Dieser Umstand ist unschön und da stellt sich mir die Frage, wie es um ein Handwerk bestellt ist, welches um einen gutschmeckenden Mittagstisch anzubieten auf Glutamat zurück greifen muss?
Ich brauche dieses Zeug zum Beispiel für meinen Gulasch nicht, auch nicht für die Solianka etc..
Es wäre wirklich schön, wenn man im Jahre 2017 endlich mal von dieser Maggiwürze wegkommt, dafür würde ich dann auch paar Cent mehr zahlen.
Ich mag ja Philine ihre Beiträge, Danke :)
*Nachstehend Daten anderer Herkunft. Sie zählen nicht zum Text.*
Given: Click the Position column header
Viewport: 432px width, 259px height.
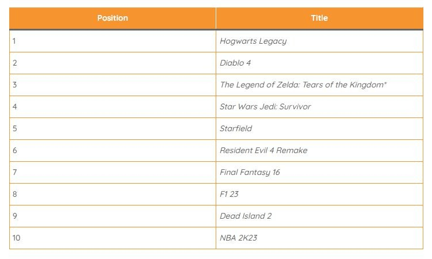Looking at the screenshot, I should 112,18.
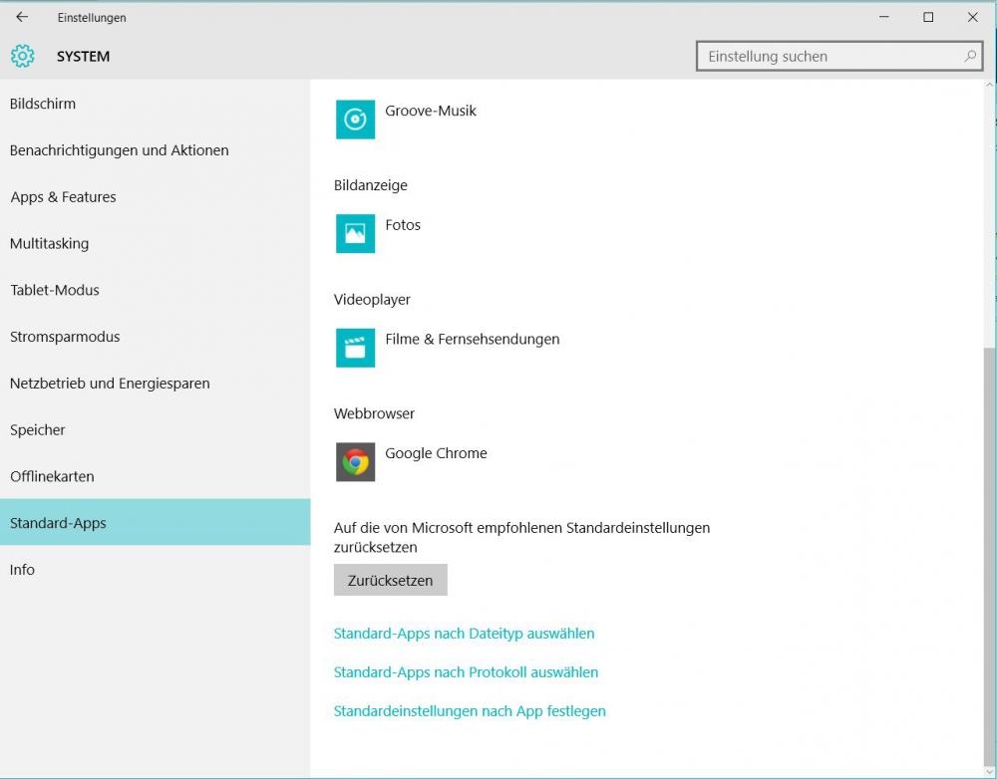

Vielen Dank, für die aktuelle News! :)
Lieber Vincent, das mag ja alles sein, aber 90% der anderen Gäste würde was fehlen und die würden auch nicht mehr bezahlen wollen. Und Kochen ist kein Handwerk! Wir sind bei der IHK! Aber auch selbst mit Maggi kann man Essen per Handmachen und das sogar Regional und ich setz noch ein drauf Saisonal! Mal eine Frage machen sie sich auch so viele Gedanken was sie sich für Creme ins Gesicht schmieren oder mit was für Farbstoffen ihre Kleidung gefärbt wird? Sollten sie mal machen, sie wären erstaunt was da so los ist und die gehören zum Handwerk! Aber an wenn wenden Sie sich dann? Und dann noch eigene Preisvorschläge zu machen! Ein paar Cent mehr? Kochen Sie doch bitte selbst!
Gruß Katrin (Gastronomin), ich gehe gern zu Bernhardt!